This project is educational and Open Source. No code is copied from other emulators. Implementation based solely on technical documentation and permitted tests.
Stack Math Implementation (0xE8, 0xF8, 0xF9)
Summary
This Step implements the three critical Stack Math instructions that were missing from the CPU:ADD SP, e (0xE8), RH HL, SP+e (0xF8)andLD SP, HL (0xF9).
Diagnostics for Step 0267 revealed that the Stack Pointer was corrupted (SP:210A, pointing to ROM). The most likely cause was the lack of these instructions, which games use to manage local variables on the stack.
The implementation is surgical: the H and C flags are calculated based on the low byte of SP (as if it were an 8-bit sum), not in the full 16-bit result. This specific behavior of the LR35902 hardware is critical for accuracy.
Hardware Concept
The Game Boy has some strange but vital instructions for the C language (and for Pokémon): operate the Stack Pointer (SP) as if it were a normal data record.
ADD SP, e (0xE8)
Adds a signed value (positive or negative) to the SP. It is used to reserve or free space for local variables on the stack.
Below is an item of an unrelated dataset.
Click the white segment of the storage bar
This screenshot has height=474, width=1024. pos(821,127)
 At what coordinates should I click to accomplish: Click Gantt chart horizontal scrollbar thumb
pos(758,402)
The trap:The flagshandcThey are calculated based on the low byte (as if it were an 8-bit sum), not the 16-bit result! It is a very specific behavior of the LR35902 CPU.
- Z: Always 0 (reset).
- N: Always 0 (it is sum).
- h: Carry from bit 3 (low nibble). Formula:
((sp & 0xF) + (offset & 0xF)) > 0xF. - c: Carry from bit 7 (low byte). Formula:
((sp & 0xFF) + (offset & 0xFF)) > 0xFF.
Timing:4 M-Cycles (16 T-Cycles).
RH HL, SP+e (0xF8)
Calculates the address of a variable on the stack and puts it on HL. Uses the same weird flag logic as ADD SP, e.
Important:SP is NOT modified. It is only used for calculation.
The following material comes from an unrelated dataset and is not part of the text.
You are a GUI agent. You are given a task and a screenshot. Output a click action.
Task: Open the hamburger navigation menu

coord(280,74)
Timing:3 M-Cycles (12 T-Cycles).
LD SP, HL (0xF9)
Move HL to SP. Essential for restoring the stack after temporary operations.
Flags:Does not affect flags.
Timing:2 M-Cycles (8 T-Cycles).
Why are they critical?
If these instructions are missing or poorly implemented, the SP ends up pointing to Narnia (or ROM 0x210A, as we saw in Step 0267), and the game explodes. C compilers generate code that uses these instructions constantly to:
- Reserve space for local variables:
ADD SP, -8(reserve 8 bytes). - Access local variables:
RHP HL, SP+4(accesses the variable at offset +4). - Restore battery:
LD SP, HL(restore SP from a temporary registry).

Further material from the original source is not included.